◆ Document text ◆
Some time ago I wanted to clean up my C search path, which began looking
as a trash bin full of unrelated DLLs side by side to lua.exe.
I tried to put different libraries in different subdirs, but then for
example this idiom didn't work any longer:
local lfs = require 'lfs'
So, mixing and matching, I came up with the following solution, which
worked smoothly, but since I'm quite a nitpicker :-) I'd like to have
some peer-review to know if I'm doing something terribly wrong that
hasn't failed yet only thanks to sheer luck. :-)
The approach is to load any C module through a Lua init file.
I'll call "root" for simplicity the root of my Lua path. Let's assume
this simplified dir structure:
root--+--lfs
|
|
+--lpeg
|
|
+--cinvoke
in lpeg subdir I have the files:
init.lua
lpeg.dll
re.lua
-- init.lua for lpeg
local module_dir = debug.getinfo(1, "S").source:match[[^@[^\/]-$]] and
"." or debug.getinfo(1, "S").source:match[[^@?(.*)[\/][^\/]-$]]
return assert(
package.loadlib(module_dir .. [[\lpeg.dll]], "luaopen_lpeg")
)()
--------------------
That is, I use init.lua to manually load the DLL.
I know some of the limits of this approach:
- loadlib is platform dependent, but that's ok for me since I only work
on Windows and that function seems to work ok there.

◆ Task statement ◆
Answer these from the post on loading Lua C modules:
1. Which require statement stopped working once the libraries were moved into separate subdirectories?
2. Which three files sit in the lpeg subdirectory?
3. On which operating system does the writer work?
The post on loading Lua C modules is unrelated to the lines that come after it.

◆ Material ◆
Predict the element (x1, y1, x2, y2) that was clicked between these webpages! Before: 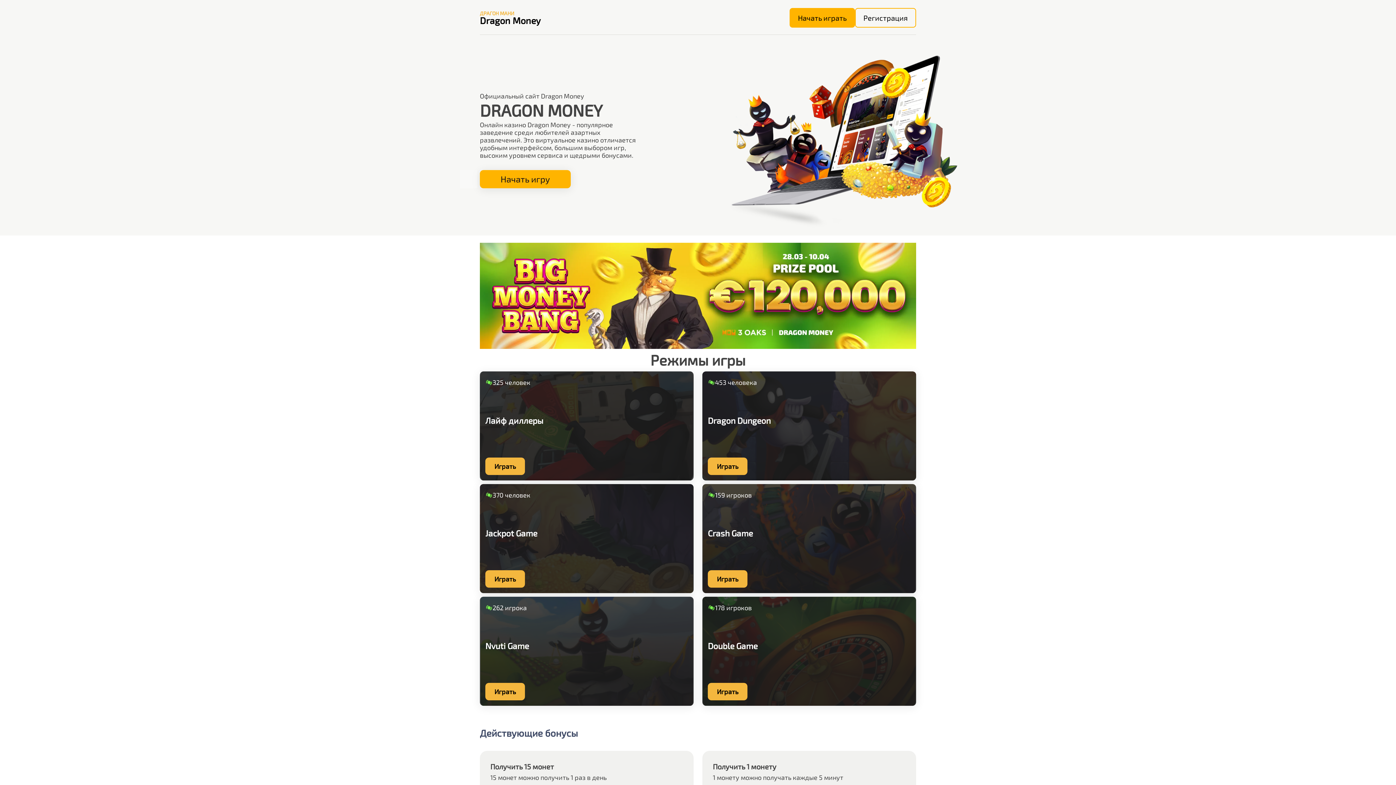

◆ Solution to the exercise ◆
1. local lfs = require 'lfs'
2. init.lua, lpeg.dll and re.lua
3. Windows